■ Reading passage ■
____
Touching a nerve

Something about the nomination of Harriet Miers touched a nerve among many  conservatives, especially those who write in public. Although I support the President's choice, I will concede that there are legitimate grounds to question his actions, and looked forward to finding out more about her via the confirmation process. But I have been taken aback by the ferocity and indignation of much of the opposition I have found among my allies.

So far, the meatiest opposition I have been able to find is the argument for her lack of experience in academic law or the judiciary. George Will sums it up:

It is important that Miers not be confirmed unless, in her 61st year, she suddenly and unexpectedly is found to have hitherto undisclosed interests and talents pertinent to the court's role....

The wisdom of presumptive opposition to Miers' confirmation flows from the fact that constitutional reasoning is a talent —— a skill acquired, as intellectual skills are, by years of practice sustained by intense interest. It is not usually acquired in the normal course of even a fine lawyer's career. The burden is on Miers to demonstrate such talents, and on senators to compel such a demonstration or reject the nomination.

Strip away the disdain, and Will is stating that he doesn't know if she is smart enough and knows enough about the Constitution. Fair enough. I don't know either, and we will both find out soon. So why dump on her right out of the starting box?

It is always hazardous at best to look for psychological explanations, but since the strongest argument of the scornful right is that they don't yet know enough about her and are not willing to wait for more data before looking down their noses, it seems to me something else might be going on here.

It has been a tough month or so for those of us on the right. Face it, the media storm in New Orleans made the President look bad, and he has not risen to the occasion with the sort of rhetoric that came to his lips in the immediate aftermath of 9—11. His palliative spending plans have also caused many to blanch, especially as the prospect of tax hikes looms to pay some of the bills for empty cruise ships, and the quarter trillion dollars demanded by Louisiana's Congressional delegation from the other 49 states.

Like many of the most acerbic critics of the Miers nomination, I live in one of the bluest locations in America, so I know exactly what it is like to be surrounded by people, some of them very intelligent, who will use any excuse to triumphantly proclaim that the President and conservatives are evil and stupid. We are forced to defend ourselves constantly. And over the last years, we have done a pretty good job of it, reinforced by strong economic growth, electoral victories, and a serious war against the fascists who threaten world civilization.

I confess that I take both pride and solace in the intellectual superiority of contemporary conservatism. The left, in large part, has been reduced to arguing on the basis of feelings, not thinking. The new media have given us hitherto inconceivable opportunities to make our case, and it has been very sweet indeed to deconstruct the lies, evasions, faulty reasoning, and other flaws in the case of the establishment left.
____
Records for locating displayed items:
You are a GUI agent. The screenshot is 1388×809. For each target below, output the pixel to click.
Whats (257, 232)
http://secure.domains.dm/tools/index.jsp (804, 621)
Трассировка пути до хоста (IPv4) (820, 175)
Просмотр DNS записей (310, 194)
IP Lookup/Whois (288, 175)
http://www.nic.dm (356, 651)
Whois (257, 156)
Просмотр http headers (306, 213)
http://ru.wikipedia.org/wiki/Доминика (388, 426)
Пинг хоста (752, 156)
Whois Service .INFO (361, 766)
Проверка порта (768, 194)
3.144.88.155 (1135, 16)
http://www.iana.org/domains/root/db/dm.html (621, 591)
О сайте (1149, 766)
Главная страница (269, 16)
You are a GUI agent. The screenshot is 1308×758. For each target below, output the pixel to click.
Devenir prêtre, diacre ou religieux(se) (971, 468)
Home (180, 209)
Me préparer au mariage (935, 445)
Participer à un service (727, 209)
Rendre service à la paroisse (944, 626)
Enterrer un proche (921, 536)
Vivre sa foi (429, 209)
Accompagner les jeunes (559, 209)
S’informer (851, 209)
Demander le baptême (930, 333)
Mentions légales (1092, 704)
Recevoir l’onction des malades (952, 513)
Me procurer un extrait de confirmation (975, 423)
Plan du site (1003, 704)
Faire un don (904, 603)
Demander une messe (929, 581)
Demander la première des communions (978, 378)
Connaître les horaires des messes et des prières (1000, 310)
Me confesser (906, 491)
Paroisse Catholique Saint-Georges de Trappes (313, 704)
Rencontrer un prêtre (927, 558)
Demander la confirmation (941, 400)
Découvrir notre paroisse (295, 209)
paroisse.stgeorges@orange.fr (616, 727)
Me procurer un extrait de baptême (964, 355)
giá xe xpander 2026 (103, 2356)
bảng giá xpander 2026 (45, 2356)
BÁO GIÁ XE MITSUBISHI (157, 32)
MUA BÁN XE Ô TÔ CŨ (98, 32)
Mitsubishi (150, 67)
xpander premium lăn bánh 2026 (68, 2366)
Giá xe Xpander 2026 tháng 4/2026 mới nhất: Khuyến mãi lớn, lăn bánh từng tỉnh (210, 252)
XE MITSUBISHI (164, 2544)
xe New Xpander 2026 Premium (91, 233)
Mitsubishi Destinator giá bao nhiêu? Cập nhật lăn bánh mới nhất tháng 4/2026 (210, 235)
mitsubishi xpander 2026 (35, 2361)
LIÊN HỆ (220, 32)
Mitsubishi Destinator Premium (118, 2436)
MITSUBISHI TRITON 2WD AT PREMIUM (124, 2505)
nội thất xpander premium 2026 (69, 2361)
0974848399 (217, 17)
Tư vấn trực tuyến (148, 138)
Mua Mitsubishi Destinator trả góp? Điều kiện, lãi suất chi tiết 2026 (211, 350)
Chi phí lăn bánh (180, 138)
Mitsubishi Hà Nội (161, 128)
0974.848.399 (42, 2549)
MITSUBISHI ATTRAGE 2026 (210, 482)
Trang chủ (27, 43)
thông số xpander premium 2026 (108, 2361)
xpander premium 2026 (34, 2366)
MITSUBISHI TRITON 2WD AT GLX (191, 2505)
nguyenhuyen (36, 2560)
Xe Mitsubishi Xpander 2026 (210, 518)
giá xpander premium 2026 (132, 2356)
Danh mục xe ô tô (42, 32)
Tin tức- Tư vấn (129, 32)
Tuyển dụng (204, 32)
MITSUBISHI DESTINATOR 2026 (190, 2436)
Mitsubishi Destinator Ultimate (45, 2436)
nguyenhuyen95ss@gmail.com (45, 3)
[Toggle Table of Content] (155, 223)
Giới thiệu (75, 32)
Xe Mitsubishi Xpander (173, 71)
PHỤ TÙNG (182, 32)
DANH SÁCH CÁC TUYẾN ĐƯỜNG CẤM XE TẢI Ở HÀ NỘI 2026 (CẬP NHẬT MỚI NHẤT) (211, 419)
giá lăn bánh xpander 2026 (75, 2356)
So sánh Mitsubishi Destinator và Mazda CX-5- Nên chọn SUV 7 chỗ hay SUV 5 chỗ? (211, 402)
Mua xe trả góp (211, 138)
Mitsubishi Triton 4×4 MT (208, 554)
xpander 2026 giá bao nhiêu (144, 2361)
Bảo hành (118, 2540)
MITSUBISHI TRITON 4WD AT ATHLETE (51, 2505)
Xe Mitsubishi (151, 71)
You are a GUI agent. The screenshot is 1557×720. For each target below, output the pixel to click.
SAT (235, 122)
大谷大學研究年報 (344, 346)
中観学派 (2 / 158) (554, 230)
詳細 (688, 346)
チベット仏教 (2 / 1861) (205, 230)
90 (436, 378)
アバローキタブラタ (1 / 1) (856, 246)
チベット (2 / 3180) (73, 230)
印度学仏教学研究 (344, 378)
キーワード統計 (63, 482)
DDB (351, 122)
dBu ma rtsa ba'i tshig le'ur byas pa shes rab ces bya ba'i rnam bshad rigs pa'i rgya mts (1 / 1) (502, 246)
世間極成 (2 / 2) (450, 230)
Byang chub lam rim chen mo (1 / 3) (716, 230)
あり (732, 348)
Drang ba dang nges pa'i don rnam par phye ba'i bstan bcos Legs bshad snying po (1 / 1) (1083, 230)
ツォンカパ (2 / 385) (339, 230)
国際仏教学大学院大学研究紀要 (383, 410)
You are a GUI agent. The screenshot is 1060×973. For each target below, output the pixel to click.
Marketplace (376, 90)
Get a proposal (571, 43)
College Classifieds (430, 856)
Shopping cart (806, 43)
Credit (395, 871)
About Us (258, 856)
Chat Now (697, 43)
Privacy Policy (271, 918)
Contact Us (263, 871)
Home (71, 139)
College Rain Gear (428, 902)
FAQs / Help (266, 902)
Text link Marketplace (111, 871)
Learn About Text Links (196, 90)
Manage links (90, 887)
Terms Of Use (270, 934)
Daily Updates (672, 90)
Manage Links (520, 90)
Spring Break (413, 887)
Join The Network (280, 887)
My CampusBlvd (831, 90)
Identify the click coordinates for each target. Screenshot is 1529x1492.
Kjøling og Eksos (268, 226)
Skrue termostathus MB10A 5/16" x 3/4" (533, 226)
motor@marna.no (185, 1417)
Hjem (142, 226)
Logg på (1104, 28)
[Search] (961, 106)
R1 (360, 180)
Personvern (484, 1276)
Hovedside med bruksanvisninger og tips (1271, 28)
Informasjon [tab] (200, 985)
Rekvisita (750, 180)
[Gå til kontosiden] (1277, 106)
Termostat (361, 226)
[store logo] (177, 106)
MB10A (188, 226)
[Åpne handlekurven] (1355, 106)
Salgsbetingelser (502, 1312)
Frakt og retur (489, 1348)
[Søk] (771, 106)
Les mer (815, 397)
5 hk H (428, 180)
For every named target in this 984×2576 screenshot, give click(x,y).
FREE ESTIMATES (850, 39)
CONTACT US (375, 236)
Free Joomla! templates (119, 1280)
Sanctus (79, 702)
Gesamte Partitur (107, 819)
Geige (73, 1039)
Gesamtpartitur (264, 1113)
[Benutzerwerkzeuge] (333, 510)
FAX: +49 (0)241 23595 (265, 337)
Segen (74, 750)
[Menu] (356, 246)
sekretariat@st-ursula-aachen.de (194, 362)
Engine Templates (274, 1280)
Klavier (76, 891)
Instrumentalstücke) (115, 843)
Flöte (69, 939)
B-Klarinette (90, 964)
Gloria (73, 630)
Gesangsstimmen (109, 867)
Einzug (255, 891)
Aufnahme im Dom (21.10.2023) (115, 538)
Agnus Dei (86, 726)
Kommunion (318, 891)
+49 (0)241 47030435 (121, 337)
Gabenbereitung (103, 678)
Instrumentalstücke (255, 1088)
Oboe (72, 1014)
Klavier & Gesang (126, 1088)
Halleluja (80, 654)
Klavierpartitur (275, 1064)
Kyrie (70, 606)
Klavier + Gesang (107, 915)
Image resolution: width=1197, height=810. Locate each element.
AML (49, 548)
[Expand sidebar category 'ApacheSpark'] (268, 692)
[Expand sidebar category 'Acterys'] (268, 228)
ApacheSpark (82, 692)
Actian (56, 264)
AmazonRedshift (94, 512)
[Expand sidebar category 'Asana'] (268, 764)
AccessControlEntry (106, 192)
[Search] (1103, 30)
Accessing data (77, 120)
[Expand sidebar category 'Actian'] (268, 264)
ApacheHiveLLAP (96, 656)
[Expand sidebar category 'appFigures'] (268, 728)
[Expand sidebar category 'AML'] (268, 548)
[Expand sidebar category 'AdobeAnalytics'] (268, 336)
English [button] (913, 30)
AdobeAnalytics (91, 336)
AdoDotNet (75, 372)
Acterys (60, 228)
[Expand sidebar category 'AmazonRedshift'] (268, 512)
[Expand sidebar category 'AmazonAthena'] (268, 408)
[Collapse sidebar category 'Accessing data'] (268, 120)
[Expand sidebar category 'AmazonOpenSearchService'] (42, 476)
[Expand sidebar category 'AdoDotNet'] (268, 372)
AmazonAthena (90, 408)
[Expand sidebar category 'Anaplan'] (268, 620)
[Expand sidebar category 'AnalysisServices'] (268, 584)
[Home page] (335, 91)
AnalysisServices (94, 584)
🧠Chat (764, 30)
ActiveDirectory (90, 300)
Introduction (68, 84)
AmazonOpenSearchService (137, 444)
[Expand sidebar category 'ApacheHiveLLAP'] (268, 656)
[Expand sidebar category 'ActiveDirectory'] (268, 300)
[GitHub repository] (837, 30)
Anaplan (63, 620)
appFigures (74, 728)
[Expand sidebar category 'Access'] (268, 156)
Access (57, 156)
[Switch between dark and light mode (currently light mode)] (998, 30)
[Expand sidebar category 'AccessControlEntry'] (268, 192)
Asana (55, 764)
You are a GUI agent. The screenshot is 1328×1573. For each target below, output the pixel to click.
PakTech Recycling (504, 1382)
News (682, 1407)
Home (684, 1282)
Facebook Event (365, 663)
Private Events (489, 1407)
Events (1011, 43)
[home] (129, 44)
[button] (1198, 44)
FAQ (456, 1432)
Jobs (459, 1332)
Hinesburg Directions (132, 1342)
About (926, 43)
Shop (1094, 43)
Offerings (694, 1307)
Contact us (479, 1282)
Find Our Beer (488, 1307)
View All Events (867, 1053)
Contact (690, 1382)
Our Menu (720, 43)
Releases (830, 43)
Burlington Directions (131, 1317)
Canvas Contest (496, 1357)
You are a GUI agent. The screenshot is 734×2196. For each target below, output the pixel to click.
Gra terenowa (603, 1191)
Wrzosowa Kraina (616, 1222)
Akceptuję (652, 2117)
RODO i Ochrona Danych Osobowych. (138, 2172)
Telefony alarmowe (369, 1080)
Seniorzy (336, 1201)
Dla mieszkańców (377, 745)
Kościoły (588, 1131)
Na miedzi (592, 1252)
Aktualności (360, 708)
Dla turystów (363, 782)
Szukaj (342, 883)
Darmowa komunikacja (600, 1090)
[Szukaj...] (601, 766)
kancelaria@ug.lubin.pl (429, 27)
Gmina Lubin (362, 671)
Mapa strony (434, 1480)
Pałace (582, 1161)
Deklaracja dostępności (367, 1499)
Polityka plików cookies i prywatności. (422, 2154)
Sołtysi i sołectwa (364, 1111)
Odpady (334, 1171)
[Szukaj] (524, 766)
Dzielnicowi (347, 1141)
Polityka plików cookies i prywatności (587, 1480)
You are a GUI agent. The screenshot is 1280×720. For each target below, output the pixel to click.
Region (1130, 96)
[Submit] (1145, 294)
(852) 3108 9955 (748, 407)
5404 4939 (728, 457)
____
■ Written exercise 1 ■
Identify every line in the records that contains the string "Events", matching case exactly, and copy each of those lines.
■ Written exercise 2 ■
Extend the commentary on the Harriet Miers nomination with the next part, starting right after its final sentence.

■ Task answer 1 ■
Private Events (489, 1407)
Events (1011, 43)
View All Events (867, 1053)

■ Task answer 2 ■
In the midst of hurricane—generated bleak times on the media front, along came John Roberts and his smashing performance in front of the Senate Judiciary Committee, followed by a confirmation vote splitting the Democrat Senators neatly in half. Who among us did not thrill to the sight of him answering questions without reference to notes, speaking in grammatical sentences, and embodying Sweet Reason. The contrast with the stumbling and embarrassing performances of Ted Kennedy and Joe Biden could not have been starker. Even Chuck Schumer could not work up a convincing sneer.

Aha! We are smarter, better prepared, and nicer than our antagonists. John Roberts proved it. Even some of those conservatives who worried early on the Roberts might be another stealthy David Souter were encouraged by his performace.

So, I, along with many others on my side of the great debate, expected President Bush to follow up his debut Supreme Court nominee with a remake: Roberts II: Revenge of the Right. Supreme Courth Justice as conservative super—hero, foiling Captain Oldsmobile's plots and wiping the sneer off the face of Chuck Schumer.

Michael Luttig looked awfully good for a starring role reprising the winning formula. We know how to win, so let's win again. The insightful Peter J. Mulhern, today making his debut on this site, puts it very well:

The conservative movement needs much more from President Bush's Supreme Court picks than a reliable vote and a soothing colleague for the other justices.  It needs intellectual leaders for the court and for the nation.  It needs justices with the stature to sneer at liberal inanities and make the sneer sting. 

Whatever her other virtues, Harriet Miers has not demonstrated in public her verbal facility, her Con Law erudition, or an ability to sneer convincingly.  In fact all so far available evidence suggests that sneering is not part of her behavioral repertoire. David Frum and others have noted that if you asked leading  conservatives to make a list of their 100 smartest possible nominees, Harriet Miers would not appear on any list.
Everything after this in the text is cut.